За отправкой наблюдали двое сотрудников редакции, не отходившие от нас с того самого момента, как мы получили приказ об отъезде, и следившие, чтобы мы никуда не звонили по телефону, а также два товарища рангом повыше: главный редактор бюллетеня журнала «Проблемы мира и социализма» Кандалов и племянник заведующего международным отделом ЦК КПСС Бориса Пономарева, автор многочисленных брошюр по вопросу сионизма, патологический антисемит Евгений Евсеев, по кличке Таракан (за рыжие усы).
Но сейчас Таракан не шевелил усами. Это был торжественный момент для него. Он угадал! Он знал заранее!
В темном костюме, в черных очках, он неподвижно стоял в стороне и наблюдал. Он очень походил на Эйхмана, отправляющего очередной эшелон евреев.
«Мы уедем из этой проклятой страны!»
В конце 1944 года, когда порвались мои связи с разведкой, одна из дверей, ведущих на Запад, для меня закрылась. И хорошо, что закрылась.
«Мы уедем, мы непременно уедем из этой проклятой страны!»
...Самолет внешне выглядел, как обычный рейсовый самолет Аэрофлота. Но внутри он был оборудован как транспортный военный. Нас было в этом рейсе Прага—Москва (с посадкой в Варшаве) десять пассажиров: мы с женой, еще одна пара из редакции, которую отсылали в Москву за аналогичные грехи, один сотрудник, попавший на этот рейс случайно, и семья какого-то польского дипломата – муж, жена и трое детей. Около нас навален наш багаж: чемоданы, мешки, сшитые впопыхах из пледов, свертки.
Мы почти не разговаривали в полете. Сидели, держась за руки.
«Клянусь, мы уедем из этой проклятой страны».
У меня не было ни малейшего представления, как мы выберемся из Советского Союза. Но отъезд стал жизненной необходимостью.
Оставаться означало быть соучастником.
После Праги я понял, что даже будучи простым переводчиком, но высоко ценимым и высоко оплачиваемым, я – соучастник.

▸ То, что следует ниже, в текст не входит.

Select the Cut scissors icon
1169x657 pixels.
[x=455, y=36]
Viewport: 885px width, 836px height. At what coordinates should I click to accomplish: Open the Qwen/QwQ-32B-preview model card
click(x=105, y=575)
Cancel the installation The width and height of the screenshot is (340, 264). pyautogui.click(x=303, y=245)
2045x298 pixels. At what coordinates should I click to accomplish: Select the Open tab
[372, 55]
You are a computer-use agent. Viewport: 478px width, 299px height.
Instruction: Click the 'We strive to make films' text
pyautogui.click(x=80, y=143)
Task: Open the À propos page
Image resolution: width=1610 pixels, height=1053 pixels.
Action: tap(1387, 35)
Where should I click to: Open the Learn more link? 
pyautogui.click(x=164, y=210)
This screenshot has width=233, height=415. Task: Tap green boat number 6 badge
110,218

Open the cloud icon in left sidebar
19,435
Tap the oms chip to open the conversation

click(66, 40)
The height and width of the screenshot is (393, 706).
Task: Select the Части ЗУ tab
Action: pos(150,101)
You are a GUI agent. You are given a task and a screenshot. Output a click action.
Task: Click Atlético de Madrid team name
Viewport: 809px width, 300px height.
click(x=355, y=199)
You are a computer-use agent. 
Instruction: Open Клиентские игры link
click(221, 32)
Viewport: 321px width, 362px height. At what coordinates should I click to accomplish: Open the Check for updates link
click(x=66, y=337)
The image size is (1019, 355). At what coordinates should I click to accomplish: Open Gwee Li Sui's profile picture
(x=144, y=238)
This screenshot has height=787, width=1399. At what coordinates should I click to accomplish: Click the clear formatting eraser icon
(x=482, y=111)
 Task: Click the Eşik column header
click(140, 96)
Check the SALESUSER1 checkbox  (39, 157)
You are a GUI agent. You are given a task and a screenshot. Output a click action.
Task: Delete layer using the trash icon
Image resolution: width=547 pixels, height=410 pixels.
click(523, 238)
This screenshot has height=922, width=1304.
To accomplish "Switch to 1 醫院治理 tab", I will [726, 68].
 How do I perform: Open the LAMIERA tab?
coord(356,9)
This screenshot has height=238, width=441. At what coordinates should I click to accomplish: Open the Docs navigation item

Быть им я больше не хотел.
* * *
Высланные из Праги – мы сразу пришли к Фишерам. Вилли кубарем скатился со второго этажа, где у него была оборудована рабочая комната. Вся семья скучковалась вокруг нас, охая, суетясь, причитая: «Слава Богу, пронесло. Мы боялись, что вы там наломаете дров! Ведь Ирка с ее языком...»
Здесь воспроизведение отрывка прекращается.